Text segment:

While other scientists excitedly planned how new technologies could be used to map Earth’s magnetic field much faster than had been possible before the war, Blackett turned his attention to a fundamental theory of how that magnetism is produced. He had noted that the magnetic fields attributed to the Sun and Earth seemed proportional to their angular momentum. Could it be that every large, rotating gravitational mass generates a magnetic field according to a simple, elegant relation, he wondered. Blackett first presented a sketch of his theory in a seminar in November 1946. Two instances do not prove a theory, however, and he asked astrophysicist Subrahmanyan Chandrasekhar at Yerkes Observatory,

Did you succeed in finding any promising stars with high angular momenta? I have not made much progress with the thinking about this magnetic field question owing to other preoccupations, but I am taking it very seriously and considering whether any terrestrial experiment is likely to be possible. All astronomical evidence if it exists or can be obtained would be of the greatest importance. ¹¹

In January 1947 Blackett learned of Horace Babcock’s discovery of the considerable magnetic strength of the star 78 Virginis, whose rotation and magnetic field seemed to follow the same relation. Four months later Blackett staked his claim at a Royal Society lecture and gained widespread fame for the discovery of a connection between magnetism and gravity.

Recorded information:

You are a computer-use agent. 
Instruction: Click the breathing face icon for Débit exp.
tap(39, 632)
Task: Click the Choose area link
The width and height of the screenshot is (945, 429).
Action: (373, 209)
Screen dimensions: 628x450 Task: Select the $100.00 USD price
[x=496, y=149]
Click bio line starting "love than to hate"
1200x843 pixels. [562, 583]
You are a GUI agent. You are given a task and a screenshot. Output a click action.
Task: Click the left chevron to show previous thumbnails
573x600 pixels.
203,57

* * *

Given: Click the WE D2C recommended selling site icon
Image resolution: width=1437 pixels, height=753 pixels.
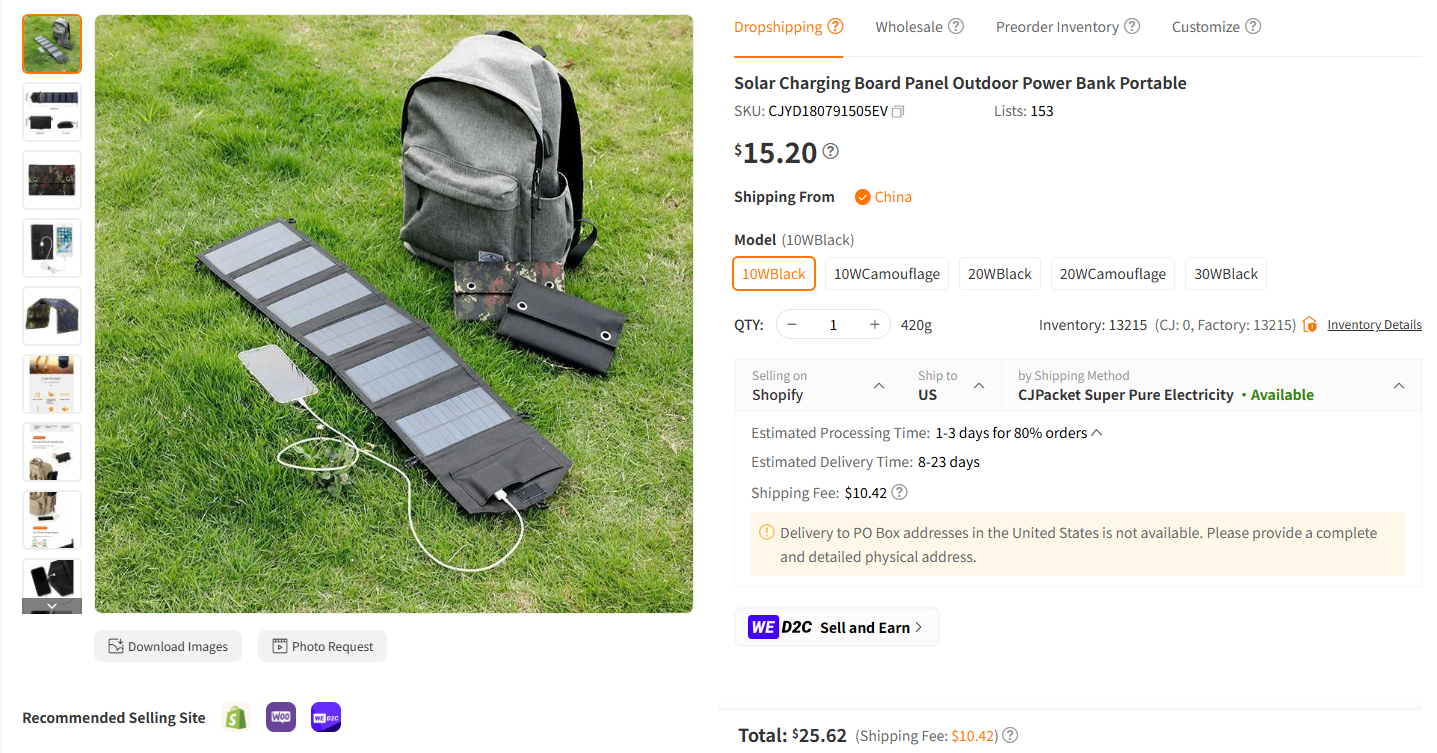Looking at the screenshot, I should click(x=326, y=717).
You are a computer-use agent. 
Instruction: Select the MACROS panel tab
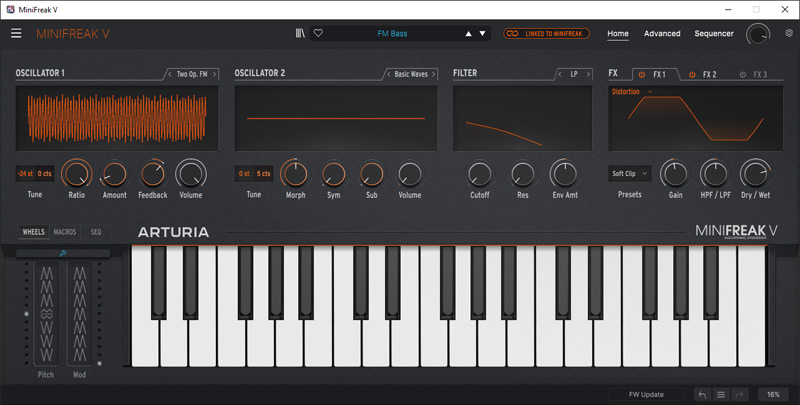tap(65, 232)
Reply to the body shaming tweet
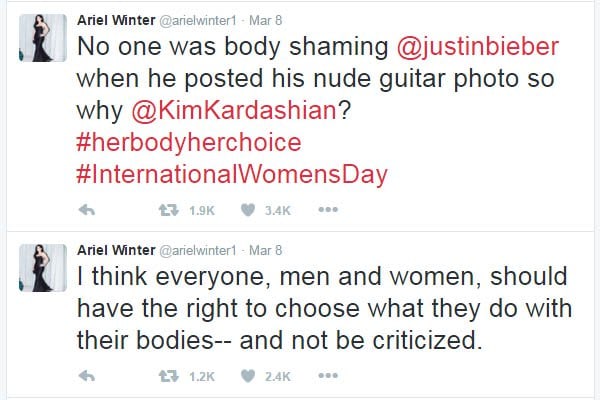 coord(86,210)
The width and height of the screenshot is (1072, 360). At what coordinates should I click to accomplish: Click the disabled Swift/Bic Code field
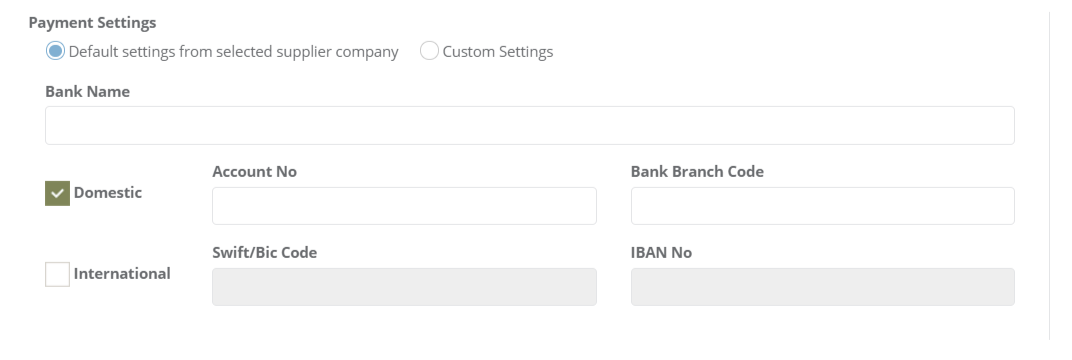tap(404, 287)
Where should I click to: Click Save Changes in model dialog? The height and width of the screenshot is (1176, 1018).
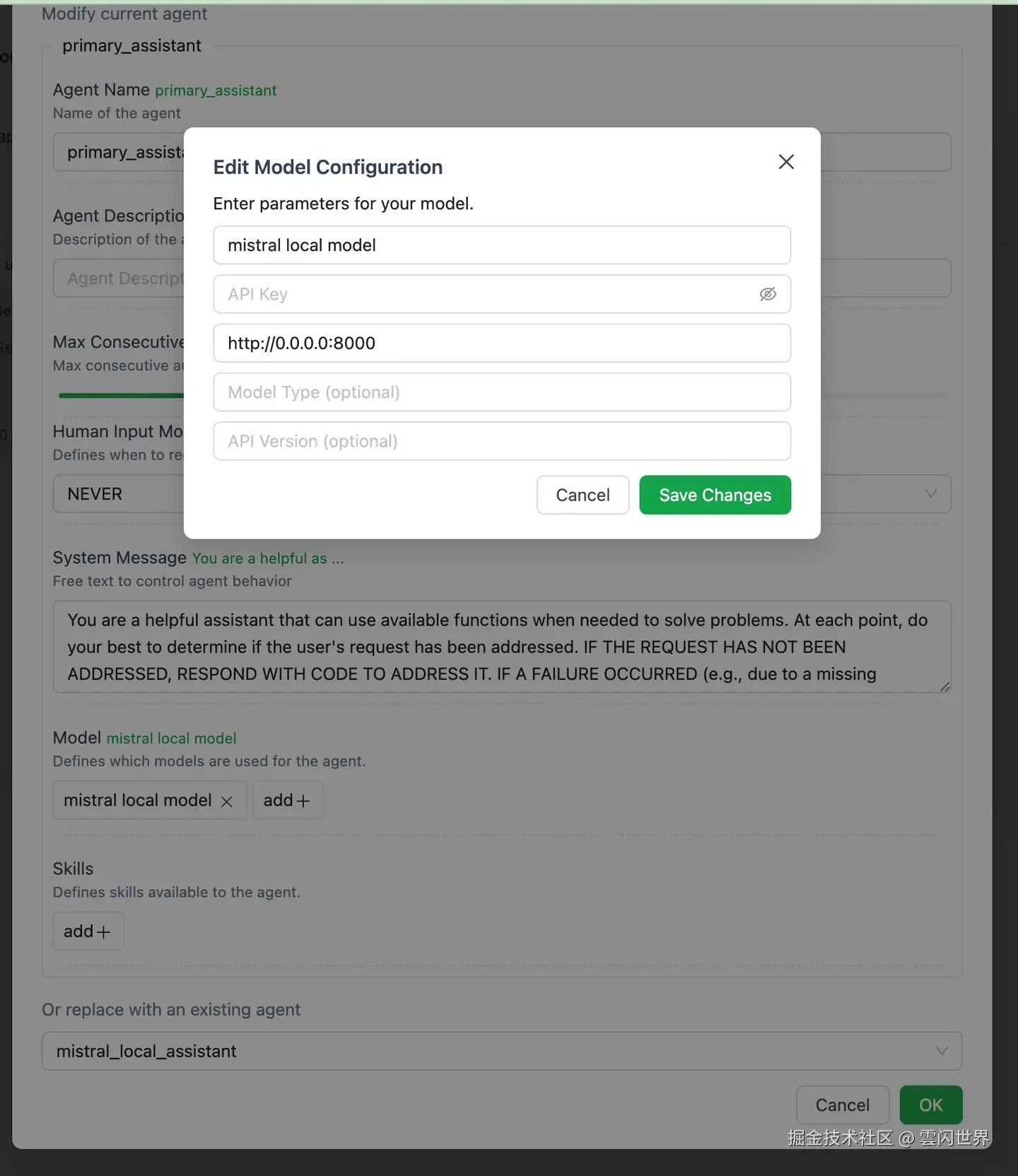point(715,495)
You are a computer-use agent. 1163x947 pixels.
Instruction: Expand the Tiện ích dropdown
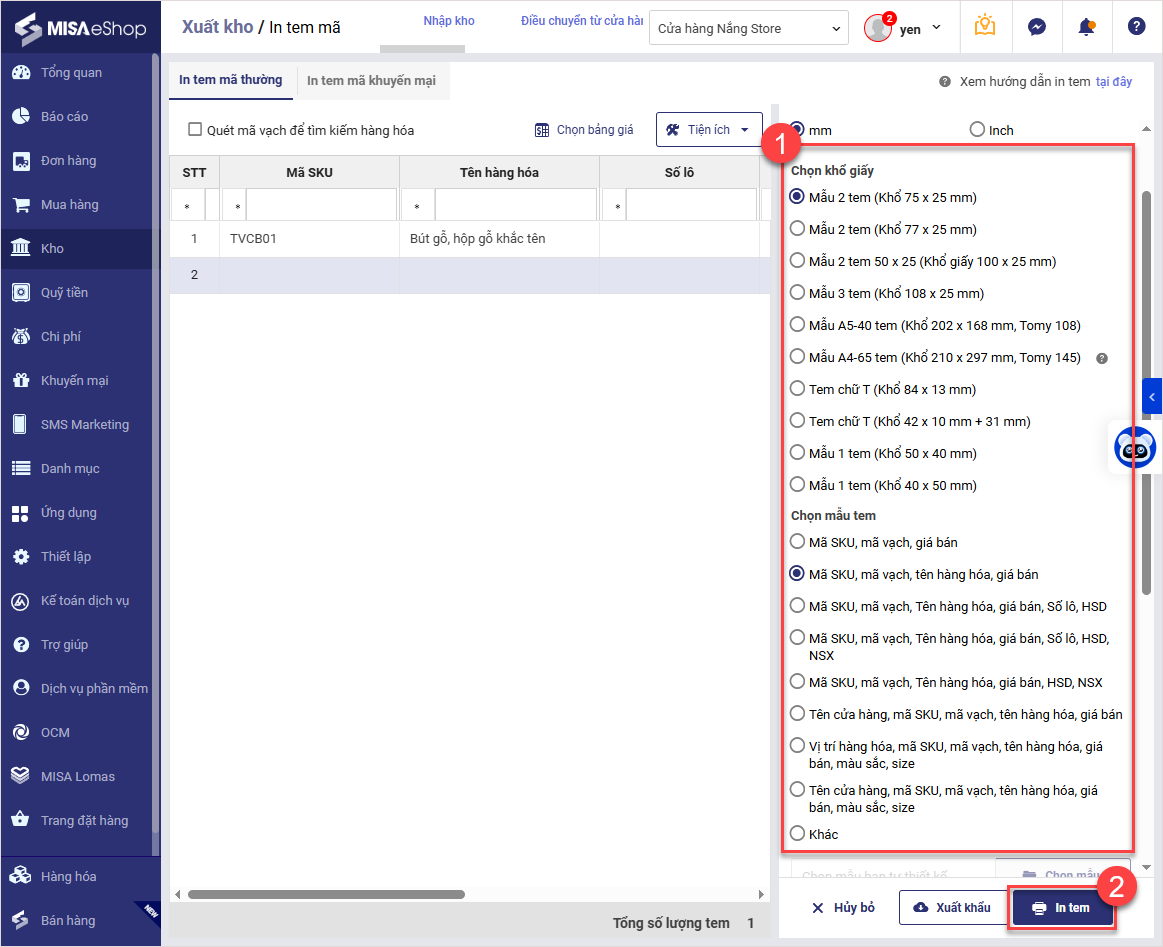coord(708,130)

Tasks for this exercise:
a) Name every person the passage about Blackett's magnetism theory mentions by name.
b) Carry the passage about Blackett's magnetism theory forward from its last sentence.
The data has nothing to do with the passage about Blackett's magnetism theory.

List of answers:
a) Blackett, Subrahmanyan Chandrasekhar, Horace Babcock

b)
Bullard, on the other hand, brought out a gritty, complex model in March 1948. Seismology, he argued, had shown that Earth’s core is liquid and likely a molten mixture of nickel and iron, as indicated by its density. Could electrical currents flowing through those materials at the edge of the core produce a magnetic field, whose signal we measure on Earth’s surface? Such geodynamos are computational models. And so complex were Bullard’s dynamo models that they required the fastest computers.

According to historian of science Mary Jo Nye, ¹² Blackett’s theory was tested thoroughly using a rotating half-ton aluminum disk, a static gold 15-kg cylinder, and a sensitive magnetometer. Unfortunately, data on newly observed stars did not fit Blackett’s simple relation. Worse, observations of the Sun indicated that earlier estimates of its magnetic field had been much too high. New calculations indicated a much smaller magnetic field.

Bullard suggested a field experimentalist’s test. On the one hand, implicit in Blackett’s fundamental theory was the idea that Earth’s magnetic field should decrease with depth below the surface—deep in Earth’s mines, say. On the other hand, a theory that places the production of the magnetic field near the boundary of Earth’s core—Bullard’s geodynamo theory, for example—suggests that the field should increase with depth. After a false start and practical difficulties during testing, the evidence came in against Blackett’s “cosmic theory.” The magnetic field was found to increase with depth.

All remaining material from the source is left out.